> **Work instruction**
From the committee proceedings below, extract a passage word for word: begin at the words "Mr. Denham: I beg to move amendment No. 135, in" and stop after "165 and 167.".

Mr. Denham: I beg to move amendment No. 135, in page 19, line 33, leave out `49K(1)' and insert `49K'.

The Chairman: With this we will take Government amendments Nos. 136, 100 to 103, 147, 105 to 108, 164, 165 and 167.

Mr. Denham: These are simply technical and drafting amendments.

Amendment agreed to.

Amendment made, No. 136, in page 19, line 49, leave out `8A' and insert `8ZA'—[Mr. Denham.]

Clause 25, as amended, ordered to stand part of the Bill.

Clause 26

Suspension and disqualification of practitioners

Amendments made: No. 100, in page 20, line 10, leave out `section 19 of'.

No. 101, in page 20, line 19, after `practitioners' insert `and dental corporations'.—[Mr. Denham.]

Mr. Denham: I beg to move amendment No. 137, in page 21, line 2, leave out `49M' and insert `49MA'.

The Chairman: With this it will be convenient to take Government amendment No. 162.

> **Extracted data**
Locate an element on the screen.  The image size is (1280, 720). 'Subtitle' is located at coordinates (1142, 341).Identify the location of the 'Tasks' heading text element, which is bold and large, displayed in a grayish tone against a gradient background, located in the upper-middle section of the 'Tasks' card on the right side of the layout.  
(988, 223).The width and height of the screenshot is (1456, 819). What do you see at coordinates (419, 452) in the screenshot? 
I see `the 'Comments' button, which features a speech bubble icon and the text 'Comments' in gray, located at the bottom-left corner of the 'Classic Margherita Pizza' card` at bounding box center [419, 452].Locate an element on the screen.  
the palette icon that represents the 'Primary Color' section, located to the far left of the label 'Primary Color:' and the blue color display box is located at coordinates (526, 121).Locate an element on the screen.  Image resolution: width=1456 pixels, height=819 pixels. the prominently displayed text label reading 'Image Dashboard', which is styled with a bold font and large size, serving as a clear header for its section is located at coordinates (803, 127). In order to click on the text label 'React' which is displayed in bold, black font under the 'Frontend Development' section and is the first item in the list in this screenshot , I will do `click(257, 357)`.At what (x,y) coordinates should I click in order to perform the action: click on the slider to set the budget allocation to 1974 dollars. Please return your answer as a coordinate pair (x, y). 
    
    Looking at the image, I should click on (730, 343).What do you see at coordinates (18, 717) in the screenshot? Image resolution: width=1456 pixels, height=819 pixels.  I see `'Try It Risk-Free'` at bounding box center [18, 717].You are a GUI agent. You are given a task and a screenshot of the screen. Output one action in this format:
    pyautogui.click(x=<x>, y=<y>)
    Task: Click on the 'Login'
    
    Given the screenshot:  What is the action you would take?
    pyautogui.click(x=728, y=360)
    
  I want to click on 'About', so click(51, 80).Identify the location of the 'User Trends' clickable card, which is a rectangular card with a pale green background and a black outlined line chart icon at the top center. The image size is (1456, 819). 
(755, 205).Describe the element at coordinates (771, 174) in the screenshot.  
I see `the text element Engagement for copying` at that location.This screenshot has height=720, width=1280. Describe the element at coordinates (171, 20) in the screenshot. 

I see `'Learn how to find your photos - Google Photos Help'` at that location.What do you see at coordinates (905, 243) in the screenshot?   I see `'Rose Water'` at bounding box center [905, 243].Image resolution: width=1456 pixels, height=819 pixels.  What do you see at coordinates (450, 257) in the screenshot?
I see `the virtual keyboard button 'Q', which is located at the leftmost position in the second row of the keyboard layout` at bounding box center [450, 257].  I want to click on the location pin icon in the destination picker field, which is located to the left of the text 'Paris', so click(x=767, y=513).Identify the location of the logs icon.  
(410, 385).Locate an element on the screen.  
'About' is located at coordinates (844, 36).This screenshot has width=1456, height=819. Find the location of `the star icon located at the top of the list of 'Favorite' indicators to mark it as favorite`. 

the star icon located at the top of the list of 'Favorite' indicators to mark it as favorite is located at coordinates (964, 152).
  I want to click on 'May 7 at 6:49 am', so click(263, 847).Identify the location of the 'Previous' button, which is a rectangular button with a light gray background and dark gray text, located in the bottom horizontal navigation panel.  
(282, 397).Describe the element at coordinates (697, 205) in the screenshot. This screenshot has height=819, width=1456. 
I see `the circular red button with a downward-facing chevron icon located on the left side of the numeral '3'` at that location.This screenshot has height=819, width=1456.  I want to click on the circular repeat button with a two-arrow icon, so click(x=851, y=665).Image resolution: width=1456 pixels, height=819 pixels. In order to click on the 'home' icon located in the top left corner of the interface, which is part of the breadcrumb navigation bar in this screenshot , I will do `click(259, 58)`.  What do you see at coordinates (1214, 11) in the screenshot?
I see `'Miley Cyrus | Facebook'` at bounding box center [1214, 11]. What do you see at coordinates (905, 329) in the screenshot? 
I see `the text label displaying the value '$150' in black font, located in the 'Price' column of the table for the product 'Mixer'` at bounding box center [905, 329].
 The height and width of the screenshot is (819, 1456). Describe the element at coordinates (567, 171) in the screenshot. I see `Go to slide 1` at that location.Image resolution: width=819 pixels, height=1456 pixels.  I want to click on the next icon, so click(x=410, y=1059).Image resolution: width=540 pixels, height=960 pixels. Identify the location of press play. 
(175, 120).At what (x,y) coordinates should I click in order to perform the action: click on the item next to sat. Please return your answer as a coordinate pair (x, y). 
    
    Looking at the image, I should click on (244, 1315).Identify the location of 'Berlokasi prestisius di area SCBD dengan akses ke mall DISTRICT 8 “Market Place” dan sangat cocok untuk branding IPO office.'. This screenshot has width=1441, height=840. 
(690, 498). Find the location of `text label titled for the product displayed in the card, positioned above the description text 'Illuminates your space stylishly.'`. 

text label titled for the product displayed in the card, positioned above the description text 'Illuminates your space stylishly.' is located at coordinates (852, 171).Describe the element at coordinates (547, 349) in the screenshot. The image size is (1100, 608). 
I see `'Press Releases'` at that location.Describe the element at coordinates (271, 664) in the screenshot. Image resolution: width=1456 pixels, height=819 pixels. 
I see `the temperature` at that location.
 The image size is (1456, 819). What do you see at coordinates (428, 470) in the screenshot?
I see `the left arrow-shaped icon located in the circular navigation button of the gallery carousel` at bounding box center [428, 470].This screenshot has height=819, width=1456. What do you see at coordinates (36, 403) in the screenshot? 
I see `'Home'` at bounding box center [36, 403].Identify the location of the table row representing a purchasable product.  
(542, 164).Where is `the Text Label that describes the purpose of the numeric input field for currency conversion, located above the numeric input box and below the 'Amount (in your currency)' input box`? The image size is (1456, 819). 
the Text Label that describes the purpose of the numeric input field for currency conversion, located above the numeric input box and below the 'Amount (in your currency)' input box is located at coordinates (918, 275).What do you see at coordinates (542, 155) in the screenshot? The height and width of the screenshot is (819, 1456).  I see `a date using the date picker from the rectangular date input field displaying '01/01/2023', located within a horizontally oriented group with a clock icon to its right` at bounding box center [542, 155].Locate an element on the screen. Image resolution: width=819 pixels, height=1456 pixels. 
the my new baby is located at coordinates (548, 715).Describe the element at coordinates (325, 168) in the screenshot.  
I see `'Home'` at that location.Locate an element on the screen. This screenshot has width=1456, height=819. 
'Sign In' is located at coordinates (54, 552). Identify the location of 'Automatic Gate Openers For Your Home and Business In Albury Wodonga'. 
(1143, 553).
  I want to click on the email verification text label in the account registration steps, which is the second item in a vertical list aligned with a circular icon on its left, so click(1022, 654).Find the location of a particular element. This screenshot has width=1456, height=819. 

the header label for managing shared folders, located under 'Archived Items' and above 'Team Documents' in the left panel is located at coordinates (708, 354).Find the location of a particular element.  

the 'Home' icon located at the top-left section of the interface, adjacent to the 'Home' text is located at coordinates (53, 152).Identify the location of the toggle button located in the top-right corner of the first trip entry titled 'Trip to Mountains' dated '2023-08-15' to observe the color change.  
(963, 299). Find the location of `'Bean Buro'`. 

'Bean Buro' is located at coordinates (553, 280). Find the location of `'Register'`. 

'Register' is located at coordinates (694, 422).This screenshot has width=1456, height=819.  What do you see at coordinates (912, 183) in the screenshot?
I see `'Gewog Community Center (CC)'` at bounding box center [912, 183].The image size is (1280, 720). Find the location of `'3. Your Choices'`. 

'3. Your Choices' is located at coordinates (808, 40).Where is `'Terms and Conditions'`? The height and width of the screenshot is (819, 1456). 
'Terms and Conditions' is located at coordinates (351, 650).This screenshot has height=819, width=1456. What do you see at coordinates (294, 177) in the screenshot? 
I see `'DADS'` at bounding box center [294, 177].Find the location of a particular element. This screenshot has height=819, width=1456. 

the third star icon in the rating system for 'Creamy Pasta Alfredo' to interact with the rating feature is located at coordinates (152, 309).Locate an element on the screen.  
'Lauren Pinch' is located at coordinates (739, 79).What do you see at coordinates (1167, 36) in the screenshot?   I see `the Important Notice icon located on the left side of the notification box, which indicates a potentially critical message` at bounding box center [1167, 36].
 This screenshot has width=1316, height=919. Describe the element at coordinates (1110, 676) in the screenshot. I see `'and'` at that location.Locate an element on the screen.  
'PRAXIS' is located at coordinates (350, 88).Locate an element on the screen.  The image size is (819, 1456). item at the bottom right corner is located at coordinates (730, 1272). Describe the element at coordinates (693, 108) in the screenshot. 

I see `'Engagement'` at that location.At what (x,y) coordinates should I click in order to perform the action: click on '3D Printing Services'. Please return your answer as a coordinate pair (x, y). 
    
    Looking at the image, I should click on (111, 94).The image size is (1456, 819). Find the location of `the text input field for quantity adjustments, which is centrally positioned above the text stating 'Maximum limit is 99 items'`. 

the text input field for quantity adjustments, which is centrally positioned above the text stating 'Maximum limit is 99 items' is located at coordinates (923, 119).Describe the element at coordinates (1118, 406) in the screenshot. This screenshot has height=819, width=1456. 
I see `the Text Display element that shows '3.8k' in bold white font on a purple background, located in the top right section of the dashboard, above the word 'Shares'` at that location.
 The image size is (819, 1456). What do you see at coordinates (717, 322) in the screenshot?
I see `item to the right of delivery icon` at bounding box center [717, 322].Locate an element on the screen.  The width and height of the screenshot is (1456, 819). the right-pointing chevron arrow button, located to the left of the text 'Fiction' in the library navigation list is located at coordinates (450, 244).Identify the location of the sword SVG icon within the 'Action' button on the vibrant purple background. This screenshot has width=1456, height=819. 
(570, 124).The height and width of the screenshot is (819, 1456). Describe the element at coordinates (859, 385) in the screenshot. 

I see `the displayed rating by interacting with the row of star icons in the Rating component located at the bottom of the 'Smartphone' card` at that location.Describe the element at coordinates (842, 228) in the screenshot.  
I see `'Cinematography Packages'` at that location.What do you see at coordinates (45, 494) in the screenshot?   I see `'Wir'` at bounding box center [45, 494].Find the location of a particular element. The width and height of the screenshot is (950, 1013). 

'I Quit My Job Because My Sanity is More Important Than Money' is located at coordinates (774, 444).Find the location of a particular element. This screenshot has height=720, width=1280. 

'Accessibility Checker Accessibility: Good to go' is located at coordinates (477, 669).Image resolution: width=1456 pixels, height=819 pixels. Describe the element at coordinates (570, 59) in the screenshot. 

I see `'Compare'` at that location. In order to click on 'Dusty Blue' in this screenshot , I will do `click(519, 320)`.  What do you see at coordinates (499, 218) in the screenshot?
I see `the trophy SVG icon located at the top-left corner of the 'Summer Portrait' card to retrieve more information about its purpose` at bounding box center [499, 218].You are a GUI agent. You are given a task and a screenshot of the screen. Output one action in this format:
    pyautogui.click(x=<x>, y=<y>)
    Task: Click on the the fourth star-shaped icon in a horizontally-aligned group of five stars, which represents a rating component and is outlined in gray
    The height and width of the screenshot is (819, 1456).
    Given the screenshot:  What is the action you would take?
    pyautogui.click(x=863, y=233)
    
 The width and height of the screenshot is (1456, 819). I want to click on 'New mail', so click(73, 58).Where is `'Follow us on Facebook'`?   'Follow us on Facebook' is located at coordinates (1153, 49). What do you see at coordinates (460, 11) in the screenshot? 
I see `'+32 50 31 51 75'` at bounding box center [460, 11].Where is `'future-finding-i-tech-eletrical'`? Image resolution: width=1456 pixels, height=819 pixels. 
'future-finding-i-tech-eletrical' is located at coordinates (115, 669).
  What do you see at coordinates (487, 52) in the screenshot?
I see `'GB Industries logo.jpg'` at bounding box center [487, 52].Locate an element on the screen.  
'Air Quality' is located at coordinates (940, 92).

> **Answer section**
Mr. Denham: I beg to move amendment No. 135, in page 19, line 33, leave out `49K(1)' and insert `49K'.

The Chairman: With this we will take Government amendments Nos. 136, 100 to 103, 147, 105 to 108, 164, 165 and 167.